Then, my father went to Enewetak. They did an atomic testing site there on Enewetak. And when I was a sophomore in high school—I graduated in 1952/51. So about in 1949 or 1950 he went to Enewetak for these tests and my mother and my sister and I left and went back to east Texas to be with my grandparents. He was there and I stayed in Texas one school term, my sophomore year. When we went back to Los Alamos, when he got back from Enewetak, we lived in the Western Area, the western community. These were really nice houses. They were very, very, very nice. So, as far as addresses, just Manhattan Loop and the Western Area—Trinity Drive. Was it Trinity Drive? Could have been. I don’t remember. 

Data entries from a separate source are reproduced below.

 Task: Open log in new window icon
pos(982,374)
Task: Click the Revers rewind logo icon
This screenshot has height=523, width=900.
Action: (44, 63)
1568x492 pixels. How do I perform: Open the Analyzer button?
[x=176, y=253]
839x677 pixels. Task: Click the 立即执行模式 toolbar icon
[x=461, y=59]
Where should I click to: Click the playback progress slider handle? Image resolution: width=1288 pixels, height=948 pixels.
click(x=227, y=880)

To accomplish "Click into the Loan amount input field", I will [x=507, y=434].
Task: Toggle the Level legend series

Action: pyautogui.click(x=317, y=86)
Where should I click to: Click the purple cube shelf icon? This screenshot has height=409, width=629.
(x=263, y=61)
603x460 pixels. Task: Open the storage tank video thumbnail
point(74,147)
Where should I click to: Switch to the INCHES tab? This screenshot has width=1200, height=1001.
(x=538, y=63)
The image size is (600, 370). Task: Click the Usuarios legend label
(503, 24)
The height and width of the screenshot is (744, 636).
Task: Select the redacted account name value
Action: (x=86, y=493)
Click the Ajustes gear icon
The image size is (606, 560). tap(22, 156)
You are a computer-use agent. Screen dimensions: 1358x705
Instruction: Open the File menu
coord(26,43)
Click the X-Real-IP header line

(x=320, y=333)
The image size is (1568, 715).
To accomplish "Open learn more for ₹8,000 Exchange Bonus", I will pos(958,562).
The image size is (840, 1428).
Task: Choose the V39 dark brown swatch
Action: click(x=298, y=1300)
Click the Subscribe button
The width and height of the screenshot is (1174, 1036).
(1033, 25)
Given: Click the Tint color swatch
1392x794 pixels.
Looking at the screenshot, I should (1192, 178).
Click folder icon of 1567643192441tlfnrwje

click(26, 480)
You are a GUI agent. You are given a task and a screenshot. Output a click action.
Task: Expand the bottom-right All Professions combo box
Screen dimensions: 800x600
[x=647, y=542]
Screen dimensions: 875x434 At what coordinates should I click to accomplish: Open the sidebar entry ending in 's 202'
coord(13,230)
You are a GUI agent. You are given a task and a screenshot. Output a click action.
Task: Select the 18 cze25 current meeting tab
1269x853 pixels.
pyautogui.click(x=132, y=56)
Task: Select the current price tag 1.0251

Levy: Can you talk a little bit about your father, what his education was like? If you know what kind of work he did at Los Alamos? 

Heaton: Well, I don’t know because everything was so secretive. He was an engineer. 

Levy: Can you say his name please? 

Heaton: My father’s name was Otis G. Webb. I know on many occasions, he wasn’t home. I don’t know where he was. He was obviously working somewhere, but I don’t know where and I don’t know what. Later on when we became grown people we’d talk about it infrequently. We didn’t talk about it a lot. There was a huge project going on in Los Alamos. It was the pipeline going up Los Alamos. I know that he was vital in doing that and trying to get—the city was growing so rapidly—not the city. Los Alamos has never been a city. But the community was growing so rapidly that they had to improvise, because this had been a school for boys that were ill. The accommodations up there, they had one huge facility. I think that was where the boys lived. And, Robert Oppenheimer had bought a cabin in and around that area, not the Los Alamos area, but in and around that area. So when they were looking for a place to put the Manhattan Project he said, “I’ve got just the place.” That was how they got to Los Alamos. 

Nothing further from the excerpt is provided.